— start DOCUMENT EXTRACT —

Surely we can find something else on Amazon

Business section article from NYT.

Strange final comment regarding Saudi production :
Jean-François Seznec, an authority on Saudi Arabia and a professor at Columbia University. "They don't want to get to the point where consumers start thinking about switching to other fuel sources."


Mainly on Cheney, results plainly ungainly

From the ASPO web site, Aleklett writes a white paper on previous Cheney arguments when acting as CEO of Halliburton.

The 70 million barrels a day world-wide oil use quoted by Cheney may not have much meaning to most people. I tried to associate an arresting visual to go along with this. First picture stacking barrels of oil 400 deep, 400 wide, and 400 high.
Now try to imagine a large cube of the size of 2 and 1/2 football fields on a side. Equate this to a really deep pond or a shallow 1000 acre lake. Cheney basically says to stay even, we must find and drain the water (i.e oil) from this lake every day from now to eternity. This just to keep up with demand.



Ripple in the energy pond

David Goodstein dismissed the notion of ANWR drilling as a drop in the bucket ("It makes no dent at all. It isn’t even worth talking about.")

— end DOCUMENT EXTRACT —
— start RECORDED INFORMATION —

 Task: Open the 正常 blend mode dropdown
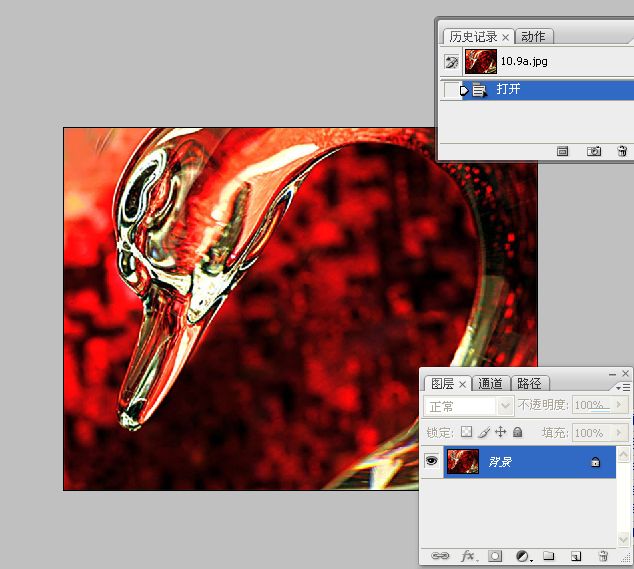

— end RECORDED INFORMATION —

Copy out the passage of the oil excerpt above word for word, from "Surely we can" to "and 400 high.".

Surely we can find something else on Amazon

Business section article from NYT.

Strange final comment regarding Saudi production :
Jean-François Seznec, an authority on Saudi Arabia and a professor at Columbia University. "They don't want to get to the point where consumers start thinking about switching to other fuel sources."


Mainly on Cheney, results plainly ungainly

From the ASPO web site, Aleklett writes a white paper on previous Cheney arguments when acting as CEO of Halliburton.

The 70 million barrels a day world-wide oil use quoted by Cheney may not have much meaning to most people. I tried to associate an arresting visual to go along with this. First picture stacking barrels of oil 400 deep, 400 wide, and 400 high.